Required work = Give the entries again exactly. Skip the pictures.

[Stored entries]
┌──

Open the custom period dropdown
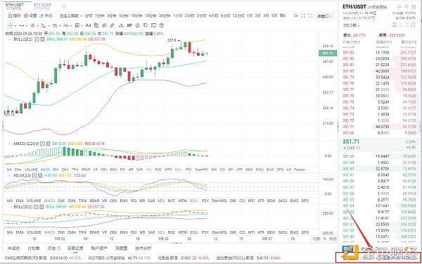 (71, 15)
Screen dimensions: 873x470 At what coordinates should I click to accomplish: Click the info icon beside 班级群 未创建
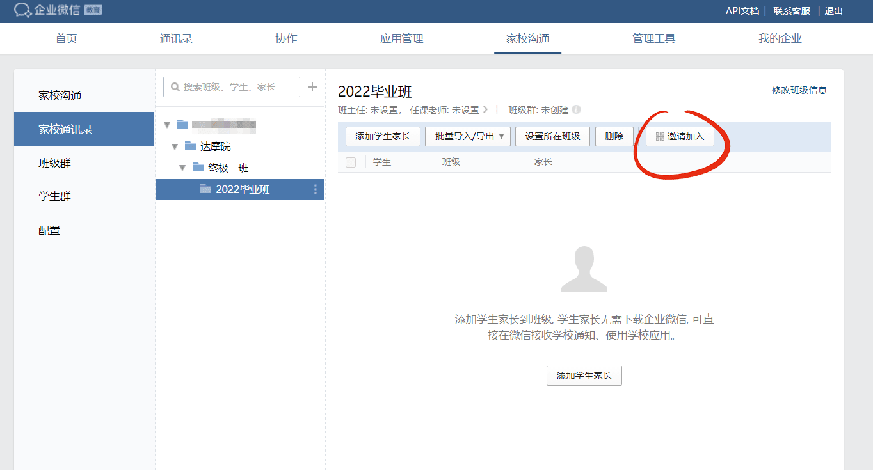point(576,109)
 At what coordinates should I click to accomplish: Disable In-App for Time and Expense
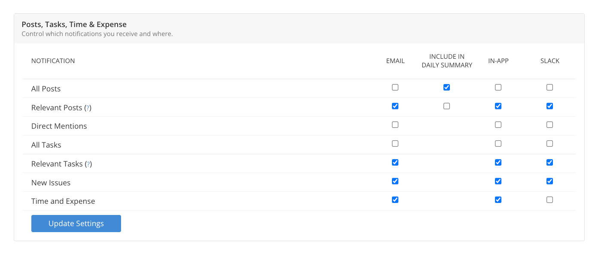coord(498,200)

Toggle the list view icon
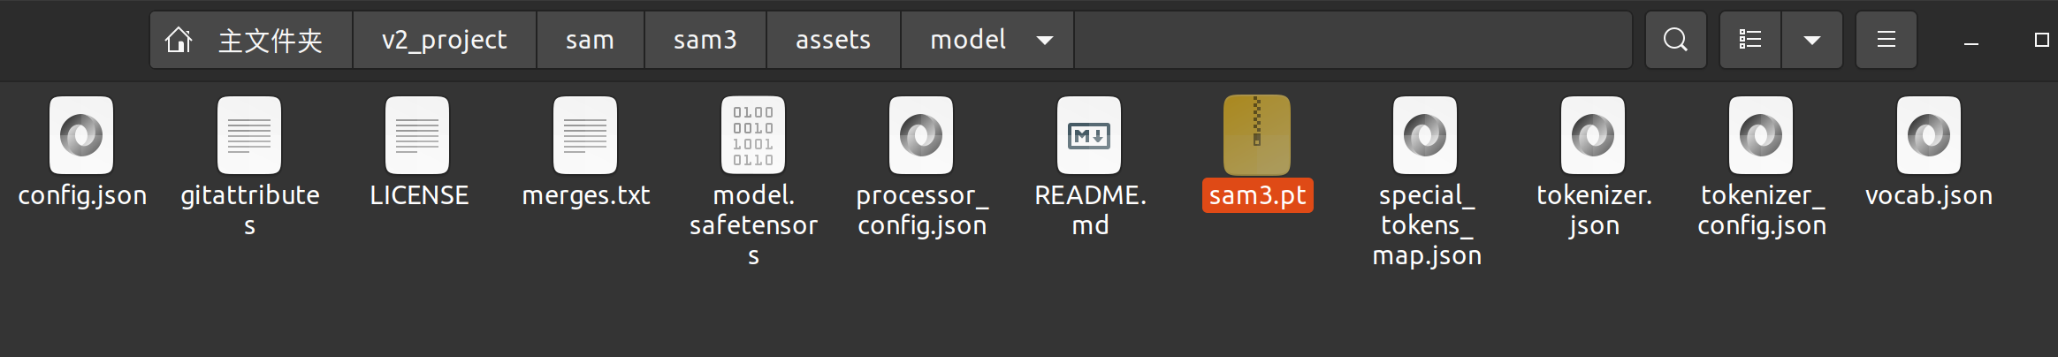[x=1750, y=40]
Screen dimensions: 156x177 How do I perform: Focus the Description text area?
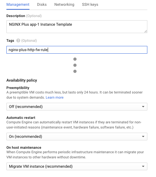(x=77, y=27)
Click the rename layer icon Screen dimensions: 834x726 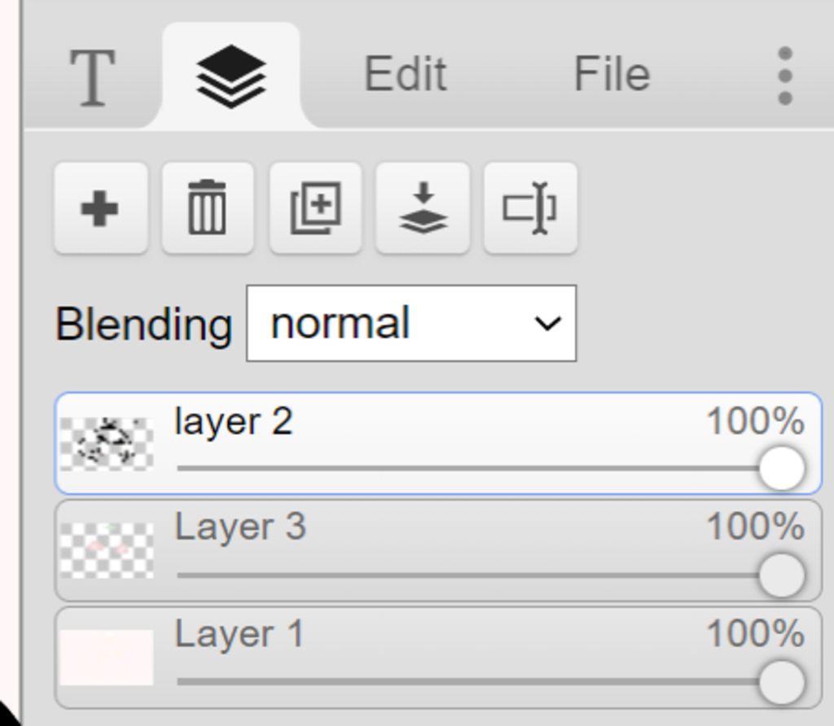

└──

Exercise response =
Open the custom period dropdown
 (71, 15)
Screen dimensions: 873x470 At what coordinates should I click to accomplish: Click the info icon beside 班级群 未创建
point(576,109)
 At what coordinates should I click to accomplish: Disable In-App for Time and Expense
coord(498,200)

Toggle the list view icon
[x=1750, y=40]
Screen dimensions: 156x177 How do I perform: Focus the Description text area?
(x=77, y=27)
Click the rename layer icon Screen dimensions: 834x726 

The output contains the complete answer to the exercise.